Furthermore, the Conference Board’s consumer confidence report for October is expected to reflect continued consumer concerns about the economic outlook and inflation.

Wednesday marks the beginning of the job data onslaught, with private payroll firm ADP releasing its monthly employment survey for October. Analysts predict a rebound in job creation to 150,000 after September’s disappointing 89,000. Following this, the government will release a report on job openings, with economists anticipating a drop to around 9.3 million from the prior period’s 9.6 million.

In addition to the Fed’s decision on interest rates, Wednesday will also bring the Treasury Department’s announcement of how much it intends to borrow in the quarter to fund government spending. The bond market is on edge due to record debt issuance, which is raising concerns about the government’s borrowing costs as bond yields have surged.

“We expect the Federal Reserve’s Open Market Committee to keep the target rate range for the federal funds rate unchanged at 5.25%-5.50%,” said Sam Bullard, managing director and chief economist for Wells Fargo’s corporate and investment banking group, noting recent improvements in inflation. However, Bullard adds that despite these positive developments, there is uncertainty, and the FOMC may keep its options open for further tightening.

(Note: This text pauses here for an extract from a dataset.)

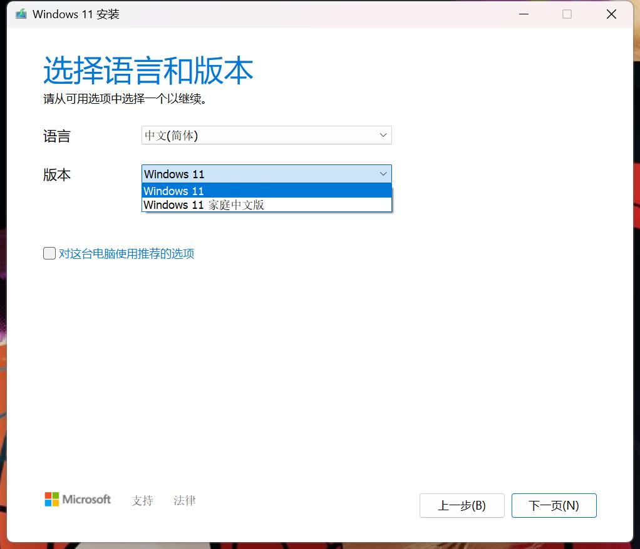The width and height of the screenshot is (640, 549).
Task: Enable the 对这台电脑使用推荐的选项 checkbox
Action: click(x=49, y=253)
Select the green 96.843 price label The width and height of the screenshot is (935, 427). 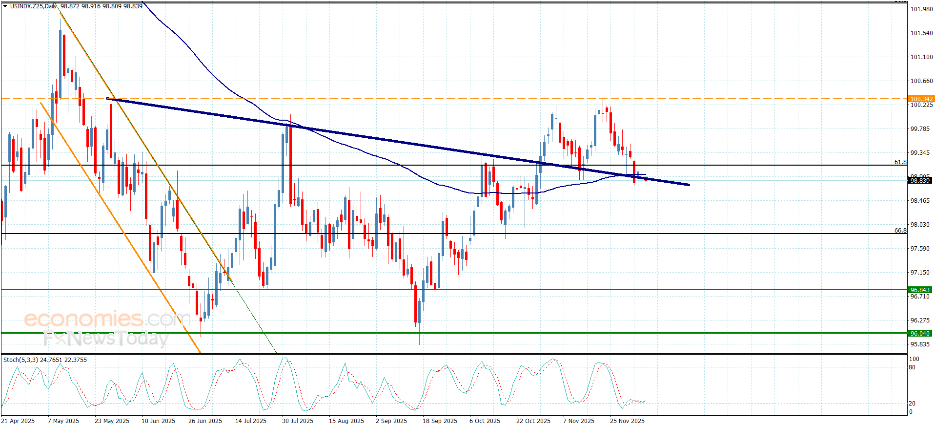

Chris Diaz, co-head of the global fixed income group at Brown Advisory, notes that the bond market is facing multiple challenges, including adjustments to the Fed’s new policy of higher interest rates and the government’s growing fiscal situation, which necessitates increased debt issuance.

Thursday will see limited economic activity, with only weekly unemployment claims to monitor. The week will culminate with the Labor Department’s monthly jobs report on Friday, expected to show the creation of 190,000 jobs. However, last month’s figure significantly exceeded expectations at 336,000, prompting analysts to watch for signs of a more robust hiring trend.

Throughout the week, earnings reports from key companies like McDonald’s and Apple will be closely watched, along with developments in the bond market. Additionally, the new House speaker, Louisiana Republican Mike Johnson, may impact the looming budget deadline of November 17, as government operations rely on a stop-gap funding measure, and Johnson’s actions may have significant consequences.